Она лежала, до подбородка укрытая коричнево-красным пледом; лицо бледное, белое по контрасту с ржаво-рыжими кудрями, но взор синих глаз осмысленный и напряженный. Он сел на ковер возле дивана.
— Еще утром, прямо из Зеленого Камня я заехал в Измайлово.
— Как она?
— Ну как… понятно. Вообще старуха суровая и мужественная. Поехала в дом с дракончиком.
— Там очень страшно.
— Страшно.
— Что с ним?
Валентин понял и ответил кратко:
— Застрелился.
Наступила тревожная пауза (вдруг рецидив?), но она сказала без истерики, враждебно и как-то по-детски:
— Так ему и надо.
— Я догадываюсь о твоих чувствах…
— Они скончались. Валентин Николаевич, объясните: как он мог?
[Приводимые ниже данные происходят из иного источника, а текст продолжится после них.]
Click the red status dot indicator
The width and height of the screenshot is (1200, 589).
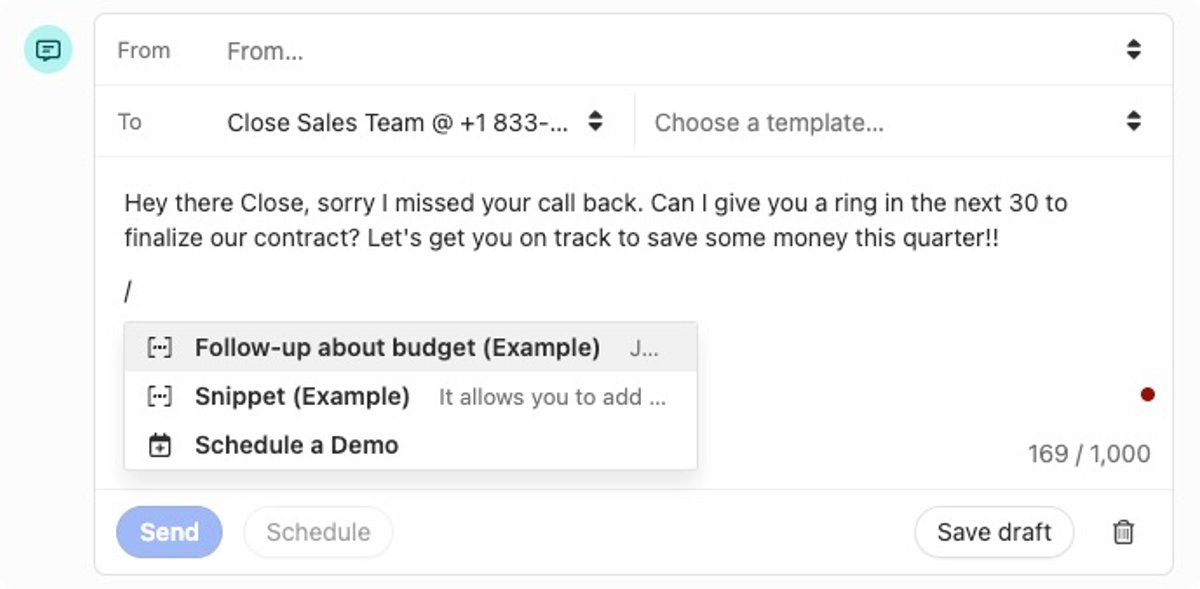1148,395
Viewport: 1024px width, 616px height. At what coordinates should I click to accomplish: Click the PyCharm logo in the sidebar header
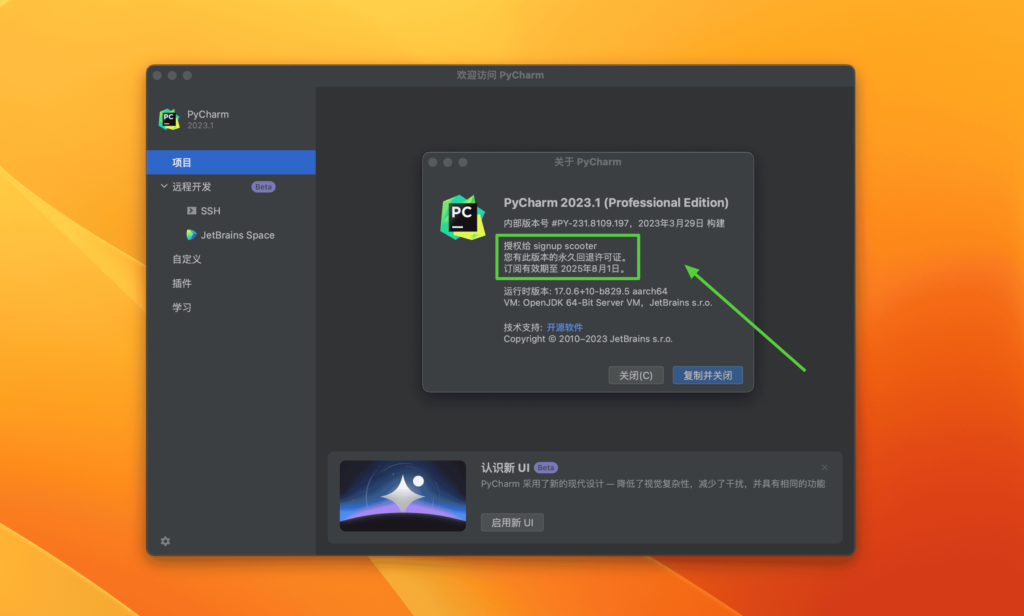168,117
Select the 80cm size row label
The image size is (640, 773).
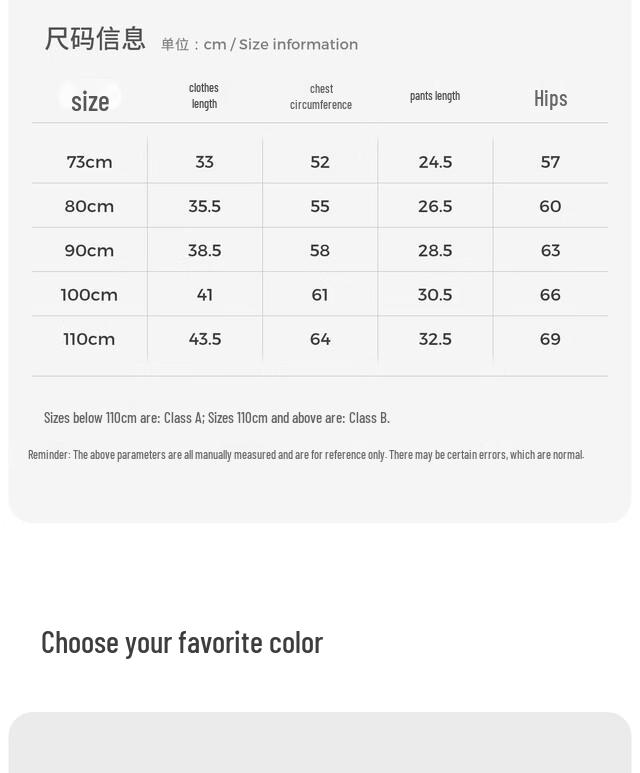90,206
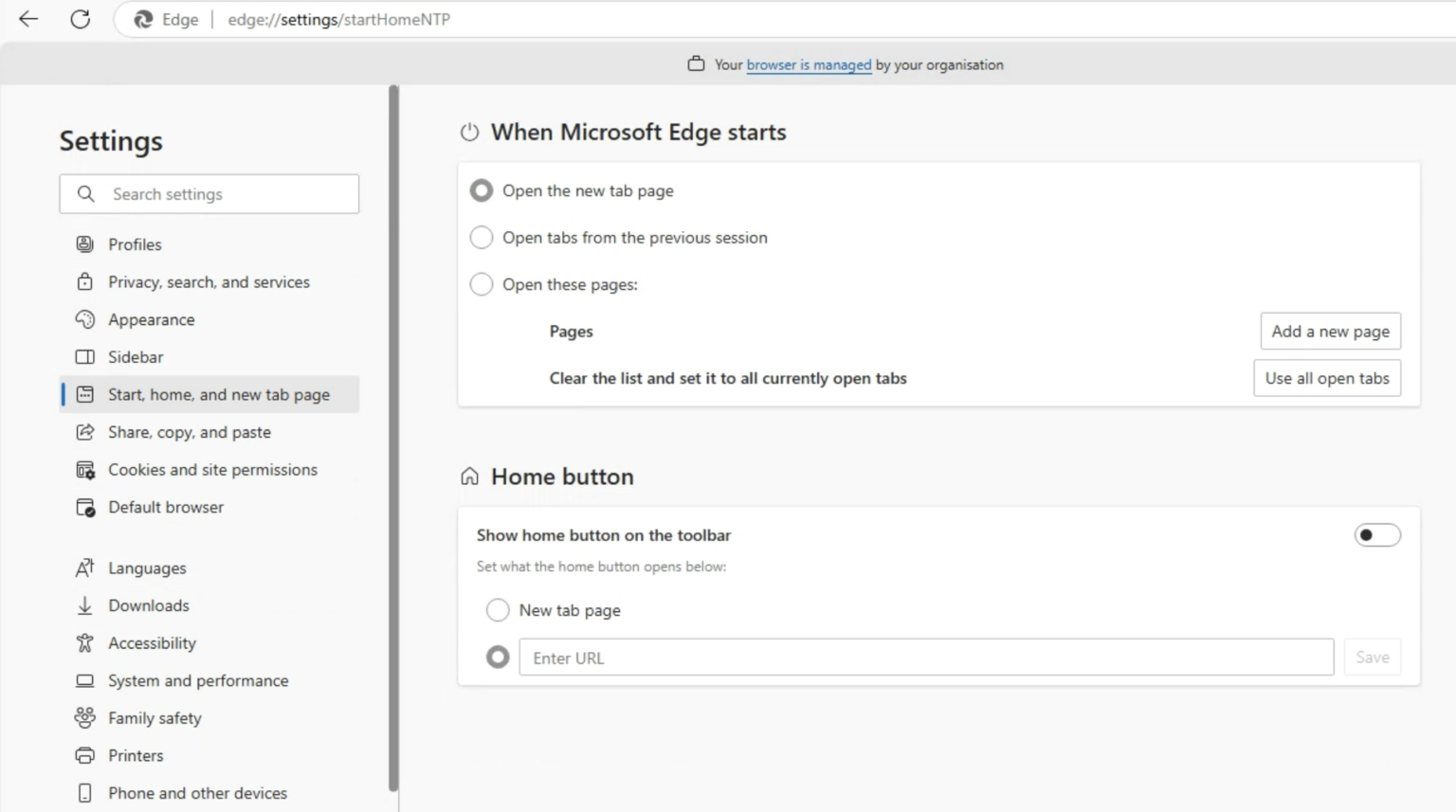Image resolution: width=1456 pixels, height=812 pixels.
Task: Click the Edge logo in the address bar
Action: pos(143,19)
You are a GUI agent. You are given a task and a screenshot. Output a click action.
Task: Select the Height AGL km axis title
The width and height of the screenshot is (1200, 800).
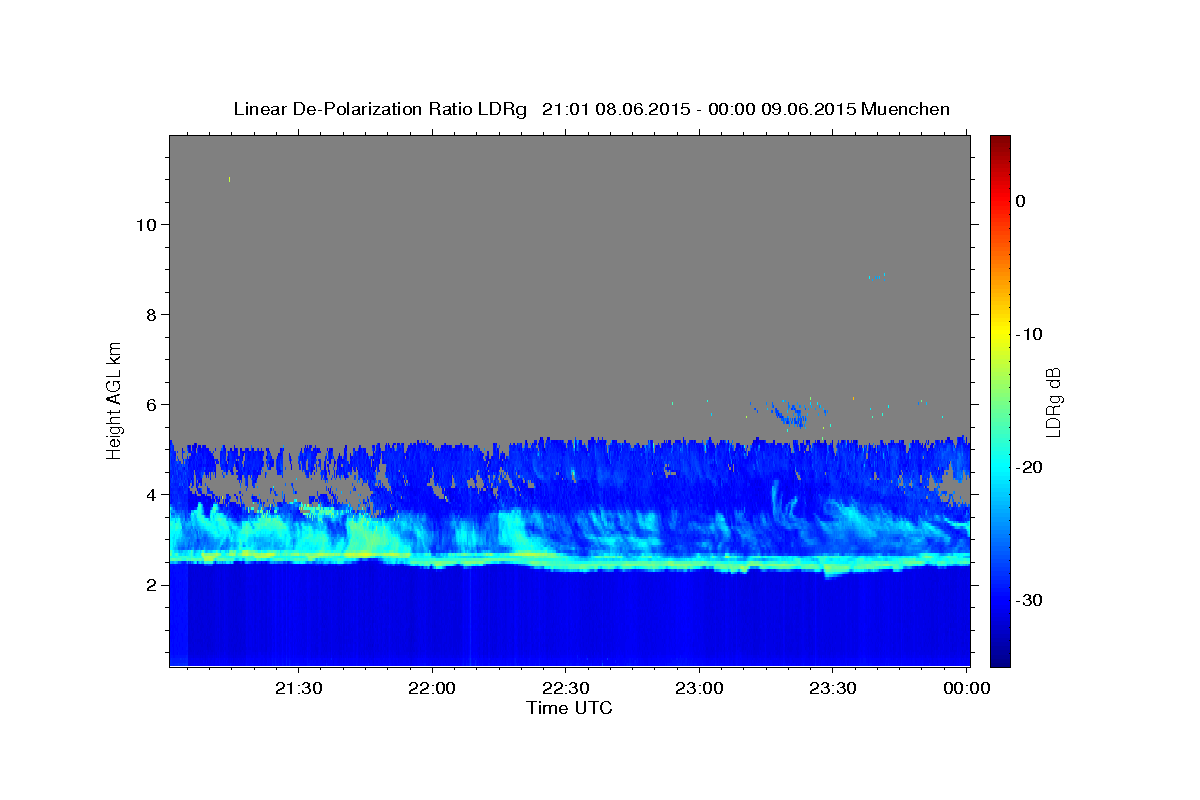pyautogui.click(x=115, y=398)
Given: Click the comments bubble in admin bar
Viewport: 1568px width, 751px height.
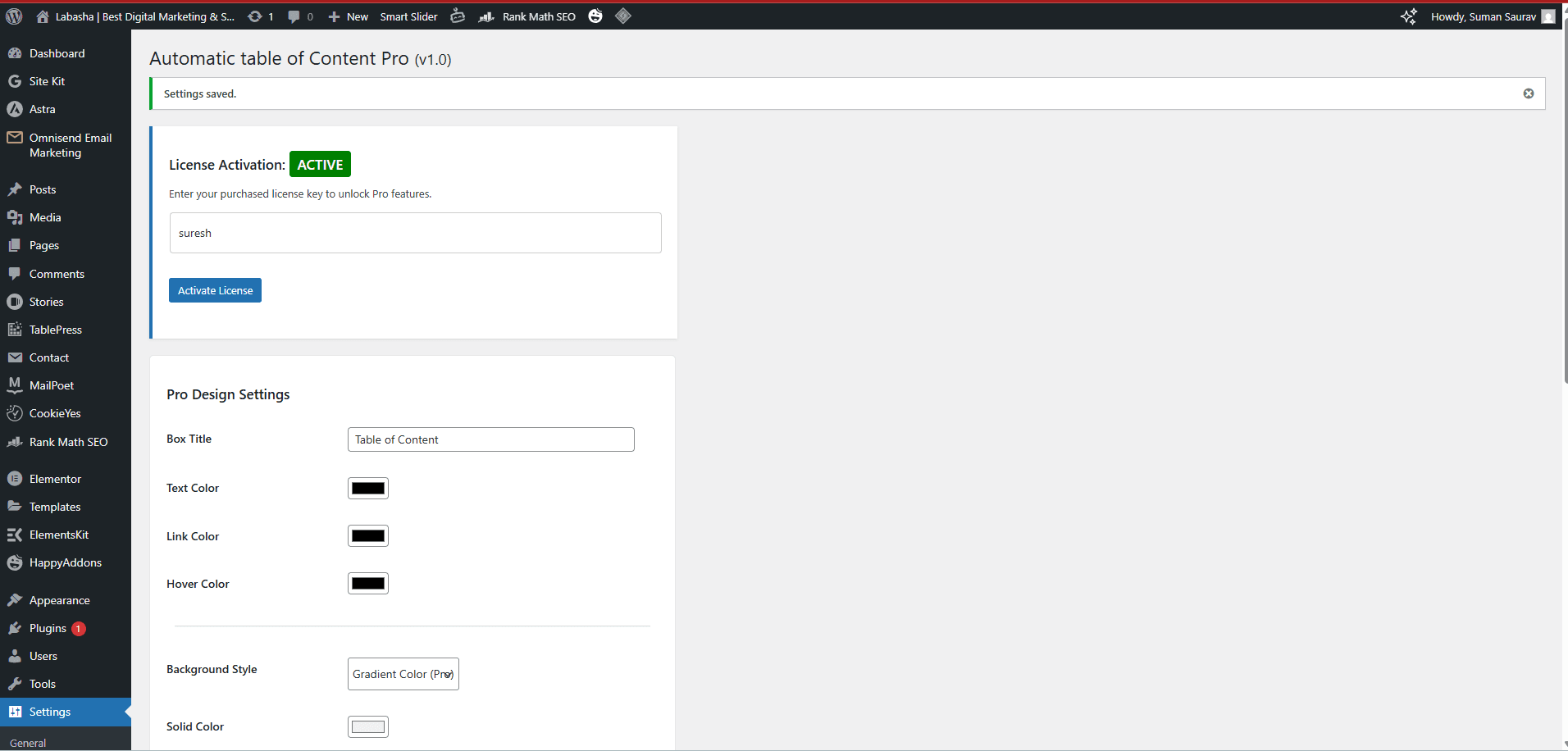Looking at the screenshot, I should point(293,16).
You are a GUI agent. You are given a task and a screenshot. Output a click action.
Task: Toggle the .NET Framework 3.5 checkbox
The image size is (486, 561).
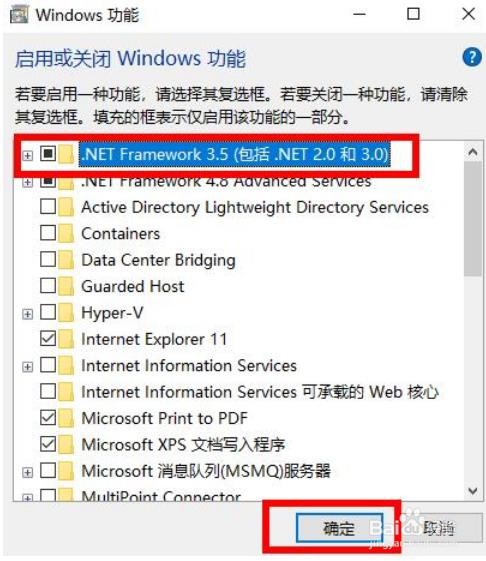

— Психический сдвиг на почве…
— Нет, помните, вы говорили про настоящий мотив преступления? Деньги.
— Пожалуй. Им двигало чувство, по-человечески понятное, в какой-то степени в падшем нашем мире оправданное: ревность. Ну, двое мужчин подрались бы, дело житейское. И вдруг в темном переулке возле «Страстоцвета» расцвели, так сказать, «зелененькие». И вот — иной поворот, жестокий, безумный.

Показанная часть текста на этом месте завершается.